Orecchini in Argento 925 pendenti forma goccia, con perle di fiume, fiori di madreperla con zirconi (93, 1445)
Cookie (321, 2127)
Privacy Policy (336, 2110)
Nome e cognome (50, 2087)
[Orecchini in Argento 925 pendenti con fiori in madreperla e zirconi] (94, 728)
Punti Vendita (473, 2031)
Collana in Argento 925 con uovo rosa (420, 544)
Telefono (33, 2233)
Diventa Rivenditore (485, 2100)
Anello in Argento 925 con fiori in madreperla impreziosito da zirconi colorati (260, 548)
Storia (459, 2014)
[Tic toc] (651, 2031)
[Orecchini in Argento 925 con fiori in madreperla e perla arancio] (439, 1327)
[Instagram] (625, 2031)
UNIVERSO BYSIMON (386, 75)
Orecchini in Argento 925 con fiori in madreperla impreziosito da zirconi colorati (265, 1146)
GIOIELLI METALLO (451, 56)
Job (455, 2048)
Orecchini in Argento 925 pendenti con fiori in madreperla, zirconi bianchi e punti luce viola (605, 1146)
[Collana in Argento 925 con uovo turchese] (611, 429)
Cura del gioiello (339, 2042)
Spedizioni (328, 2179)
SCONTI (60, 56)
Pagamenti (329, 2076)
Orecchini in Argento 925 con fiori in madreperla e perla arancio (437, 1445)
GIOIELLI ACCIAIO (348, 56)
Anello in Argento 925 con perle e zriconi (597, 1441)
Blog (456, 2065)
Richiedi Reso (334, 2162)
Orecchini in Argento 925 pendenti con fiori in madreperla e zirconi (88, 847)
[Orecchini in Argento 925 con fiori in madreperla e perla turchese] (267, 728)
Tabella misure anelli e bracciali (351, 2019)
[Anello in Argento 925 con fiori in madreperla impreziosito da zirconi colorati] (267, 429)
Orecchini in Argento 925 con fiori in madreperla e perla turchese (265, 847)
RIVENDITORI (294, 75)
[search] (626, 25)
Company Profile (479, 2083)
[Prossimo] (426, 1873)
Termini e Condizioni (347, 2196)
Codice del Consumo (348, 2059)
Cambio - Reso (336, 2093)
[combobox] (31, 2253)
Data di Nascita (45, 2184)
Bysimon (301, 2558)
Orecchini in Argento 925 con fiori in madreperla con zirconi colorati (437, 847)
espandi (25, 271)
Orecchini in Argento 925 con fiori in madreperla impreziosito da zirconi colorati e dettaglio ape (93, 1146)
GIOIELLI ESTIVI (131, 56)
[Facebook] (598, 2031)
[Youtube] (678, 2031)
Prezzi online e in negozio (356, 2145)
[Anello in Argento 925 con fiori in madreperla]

» WHAT NEEDS TO BE DONE
Transcribe, with no changes, the listing above from its first line through the line with "[Anello in Argento 925 con fiori in madreperla impreziosito", including that line, and stop once it is done.

» ANSWER TO THE EXERCISE
Orecchini in Argento 925 pendenti forma goccia, con perle di fiume, fiori di madreperla con zirconi (93, 1445)
Cookie (321, 2127)
Privacy Policy (336, 2110)
Nome e cognome (50, 2087)
[Orecchini in Argento 925 pendenti con fiori in madreperla e zirconi] (94, 728)
Punti Vendita (473, 2031)
Collana in Argento 925 con uovo rosa (420, 544)
Telefono (33, 2233)
Diventa Rivenditore (485, 2100)
Anello in Argento 925 con fiori in madreperla impreziosito da zirconi colorati (260, 548)
Storia (459, 2014)
[Tic toc] (651, 2031)
[Orecchini in Argento 925 con fiori in madreperla e perla arancio] (439, 1327)
[Instagram] (625, 2031)
UNIVERSO BYSIMON (386, 75)
Orecchini in Argento 925 con fiori in madreperla impreziosito da zirconi colorati (265, 1146)
GIOIELLI METALLO (451, 56)
Job (455, 2048)
Orecchini in Argento 925 pendenti con fiori in madreperla, zirconi bianchi e punti luce viola (605, 1146)
[Collana in Argento 925 con uovo turchese] (611, 429)
Cura del gioiello (339, 2042)
Spedizioni (328, 2179)
SCONTI (60, 56)
Pagamenti (329, 2076)
Orecchini in Argento 925 con fiori in madreperla e perla arancio (437, 1445)
GIOIELLI ACCIAIO (348, 56)
Anello in Argento 925 con perle e zriconi (597, 1441)
Blog (456, 2065)
Richiedi Reso (334, 2162)
Orecchini in Argento 925 pendenti con fiori in madreperla e zirconi (88, 847)
[Orecchini in Argento 925 con fiori in madreperla e perla turchese] (267, 728)
Tabella misure anelli e bracciali (351, 2019)
[Anello in Argento 925 con fiori in madreperla impreziosito da zirconi colorati] (267, 429)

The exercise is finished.